# RECORDS PROVIDED
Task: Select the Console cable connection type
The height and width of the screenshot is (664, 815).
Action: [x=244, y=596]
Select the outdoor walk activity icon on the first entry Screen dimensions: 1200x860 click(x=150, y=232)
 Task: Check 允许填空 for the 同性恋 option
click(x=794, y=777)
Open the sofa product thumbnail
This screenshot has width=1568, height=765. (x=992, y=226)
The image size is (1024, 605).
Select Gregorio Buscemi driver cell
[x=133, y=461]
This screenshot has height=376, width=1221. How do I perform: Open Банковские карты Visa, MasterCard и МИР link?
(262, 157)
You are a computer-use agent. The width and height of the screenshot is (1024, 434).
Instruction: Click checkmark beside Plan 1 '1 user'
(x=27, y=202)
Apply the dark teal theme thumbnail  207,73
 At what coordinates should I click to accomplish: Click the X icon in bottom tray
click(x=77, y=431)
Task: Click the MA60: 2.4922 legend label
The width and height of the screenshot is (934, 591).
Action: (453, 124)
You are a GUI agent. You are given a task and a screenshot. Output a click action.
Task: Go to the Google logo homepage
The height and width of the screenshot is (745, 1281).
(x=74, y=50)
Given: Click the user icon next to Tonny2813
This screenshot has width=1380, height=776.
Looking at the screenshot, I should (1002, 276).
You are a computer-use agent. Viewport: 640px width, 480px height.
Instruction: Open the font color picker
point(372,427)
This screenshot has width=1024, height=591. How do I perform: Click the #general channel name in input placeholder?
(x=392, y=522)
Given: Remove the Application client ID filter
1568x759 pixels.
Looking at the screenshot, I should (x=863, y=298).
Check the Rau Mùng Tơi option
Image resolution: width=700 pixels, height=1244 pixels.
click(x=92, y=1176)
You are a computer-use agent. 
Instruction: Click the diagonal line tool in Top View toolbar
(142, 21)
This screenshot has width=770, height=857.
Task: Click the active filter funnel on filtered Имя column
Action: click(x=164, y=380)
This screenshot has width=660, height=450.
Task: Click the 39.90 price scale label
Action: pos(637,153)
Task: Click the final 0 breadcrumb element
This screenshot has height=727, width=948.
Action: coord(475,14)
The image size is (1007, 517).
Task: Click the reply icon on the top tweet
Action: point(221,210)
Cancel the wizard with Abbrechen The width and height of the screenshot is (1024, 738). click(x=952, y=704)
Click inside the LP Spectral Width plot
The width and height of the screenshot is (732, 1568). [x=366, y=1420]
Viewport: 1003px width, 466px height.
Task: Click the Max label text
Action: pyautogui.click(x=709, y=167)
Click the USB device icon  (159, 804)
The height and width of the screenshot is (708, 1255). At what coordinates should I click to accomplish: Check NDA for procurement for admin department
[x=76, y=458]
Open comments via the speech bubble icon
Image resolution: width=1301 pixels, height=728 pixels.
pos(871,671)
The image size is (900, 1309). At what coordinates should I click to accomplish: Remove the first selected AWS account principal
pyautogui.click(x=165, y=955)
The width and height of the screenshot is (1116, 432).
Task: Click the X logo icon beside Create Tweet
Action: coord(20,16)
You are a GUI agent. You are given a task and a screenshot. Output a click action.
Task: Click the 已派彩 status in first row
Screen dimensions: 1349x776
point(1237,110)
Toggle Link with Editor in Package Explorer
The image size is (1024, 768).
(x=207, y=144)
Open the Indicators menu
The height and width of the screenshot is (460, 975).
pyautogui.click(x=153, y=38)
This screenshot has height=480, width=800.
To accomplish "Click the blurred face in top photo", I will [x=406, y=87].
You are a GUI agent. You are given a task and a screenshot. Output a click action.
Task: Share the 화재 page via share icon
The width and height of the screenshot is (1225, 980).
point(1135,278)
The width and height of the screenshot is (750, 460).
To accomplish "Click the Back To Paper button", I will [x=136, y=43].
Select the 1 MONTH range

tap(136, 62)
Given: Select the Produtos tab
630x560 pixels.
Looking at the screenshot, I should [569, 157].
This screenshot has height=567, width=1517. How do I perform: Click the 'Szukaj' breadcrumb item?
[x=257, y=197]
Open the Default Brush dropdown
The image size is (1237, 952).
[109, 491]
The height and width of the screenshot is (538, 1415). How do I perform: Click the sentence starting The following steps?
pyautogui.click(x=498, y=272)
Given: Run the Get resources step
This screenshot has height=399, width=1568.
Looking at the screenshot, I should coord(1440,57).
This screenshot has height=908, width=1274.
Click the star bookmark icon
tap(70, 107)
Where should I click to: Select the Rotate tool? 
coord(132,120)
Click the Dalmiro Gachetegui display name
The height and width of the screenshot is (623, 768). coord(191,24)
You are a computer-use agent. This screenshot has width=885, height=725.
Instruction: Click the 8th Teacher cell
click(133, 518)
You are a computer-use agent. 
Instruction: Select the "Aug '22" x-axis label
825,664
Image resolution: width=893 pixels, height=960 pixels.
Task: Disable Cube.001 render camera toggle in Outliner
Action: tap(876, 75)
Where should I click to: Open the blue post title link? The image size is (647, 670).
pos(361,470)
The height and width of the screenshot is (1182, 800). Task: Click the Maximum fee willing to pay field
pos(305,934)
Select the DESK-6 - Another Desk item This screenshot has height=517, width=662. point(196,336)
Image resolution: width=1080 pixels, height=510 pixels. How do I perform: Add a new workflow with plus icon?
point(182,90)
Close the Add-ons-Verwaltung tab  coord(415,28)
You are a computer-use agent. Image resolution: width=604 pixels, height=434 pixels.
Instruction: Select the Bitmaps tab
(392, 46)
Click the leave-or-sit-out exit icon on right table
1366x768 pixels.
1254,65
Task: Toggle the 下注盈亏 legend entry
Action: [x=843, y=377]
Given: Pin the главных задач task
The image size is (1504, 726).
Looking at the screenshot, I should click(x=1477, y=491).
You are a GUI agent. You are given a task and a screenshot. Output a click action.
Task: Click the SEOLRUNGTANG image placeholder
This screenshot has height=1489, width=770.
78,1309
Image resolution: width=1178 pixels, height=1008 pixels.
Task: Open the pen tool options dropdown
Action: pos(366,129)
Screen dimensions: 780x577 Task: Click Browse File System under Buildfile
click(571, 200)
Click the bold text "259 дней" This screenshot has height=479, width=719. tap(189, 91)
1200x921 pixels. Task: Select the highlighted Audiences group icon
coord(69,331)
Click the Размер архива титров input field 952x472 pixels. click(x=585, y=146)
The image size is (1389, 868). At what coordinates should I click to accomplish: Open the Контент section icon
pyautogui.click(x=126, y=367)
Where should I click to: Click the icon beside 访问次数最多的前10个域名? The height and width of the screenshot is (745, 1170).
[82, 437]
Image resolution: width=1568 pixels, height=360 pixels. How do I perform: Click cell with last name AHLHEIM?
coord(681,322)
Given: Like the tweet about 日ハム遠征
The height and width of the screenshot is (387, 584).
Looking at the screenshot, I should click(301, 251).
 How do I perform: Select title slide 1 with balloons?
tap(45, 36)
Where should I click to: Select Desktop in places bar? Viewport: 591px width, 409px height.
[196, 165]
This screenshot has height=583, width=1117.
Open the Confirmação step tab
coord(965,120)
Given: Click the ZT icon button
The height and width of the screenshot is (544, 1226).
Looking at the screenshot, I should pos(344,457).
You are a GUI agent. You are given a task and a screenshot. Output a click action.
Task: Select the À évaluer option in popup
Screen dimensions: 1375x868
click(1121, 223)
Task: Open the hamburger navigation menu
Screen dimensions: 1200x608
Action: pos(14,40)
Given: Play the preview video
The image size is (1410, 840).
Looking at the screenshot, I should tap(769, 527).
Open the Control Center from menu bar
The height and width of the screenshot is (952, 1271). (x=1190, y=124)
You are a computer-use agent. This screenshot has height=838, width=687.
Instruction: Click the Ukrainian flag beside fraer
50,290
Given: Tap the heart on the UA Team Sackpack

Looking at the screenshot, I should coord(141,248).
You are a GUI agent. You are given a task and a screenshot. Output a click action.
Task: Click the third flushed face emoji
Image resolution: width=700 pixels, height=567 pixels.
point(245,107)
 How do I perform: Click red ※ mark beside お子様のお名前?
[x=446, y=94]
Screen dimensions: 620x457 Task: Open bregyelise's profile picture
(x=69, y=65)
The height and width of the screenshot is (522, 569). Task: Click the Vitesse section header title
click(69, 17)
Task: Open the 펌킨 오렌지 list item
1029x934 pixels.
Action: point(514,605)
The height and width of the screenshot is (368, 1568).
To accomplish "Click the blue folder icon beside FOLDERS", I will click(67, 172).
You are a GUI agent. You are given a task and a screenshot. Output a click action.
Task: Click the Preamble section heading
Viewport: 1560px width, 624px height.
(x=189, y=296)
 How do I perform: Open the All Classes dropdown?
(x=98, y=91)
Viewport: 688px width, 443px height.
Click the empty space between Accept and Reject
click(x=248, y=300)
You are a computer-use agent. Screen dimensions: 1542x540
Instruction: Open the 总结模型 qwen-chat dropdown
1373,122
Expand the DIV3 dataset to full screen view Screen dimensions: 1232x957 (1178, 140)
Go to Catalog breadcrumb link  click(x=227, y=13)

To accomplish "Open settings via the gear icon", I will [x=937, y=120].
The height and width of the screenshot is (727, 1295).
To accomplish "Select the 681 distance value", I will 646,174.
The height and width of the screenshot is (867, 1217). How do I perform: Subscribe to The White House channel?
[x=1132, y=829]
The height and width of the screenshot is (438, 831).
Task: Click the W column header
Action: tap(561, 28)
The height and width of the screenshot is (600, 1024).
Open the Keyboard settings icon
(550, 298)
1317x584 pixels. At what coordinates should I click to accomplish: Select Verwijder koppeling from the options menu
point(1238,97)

# YOUR INSTRUCTIONS
In the listing above, locate the line with "Instruction: Open the font color picker" and the line with "Given: Remove the", then extract exactly those lines and every line between them, and nothing more.

# PROBLEM SOLUTION
Instruction: Open the font color picker
point(372,427)
This screenshot has width=1024, height=591. How do I perform: Click the #general channel name in input placeholder?
(x=392, y=522)
Given: Remove the Application client ID filter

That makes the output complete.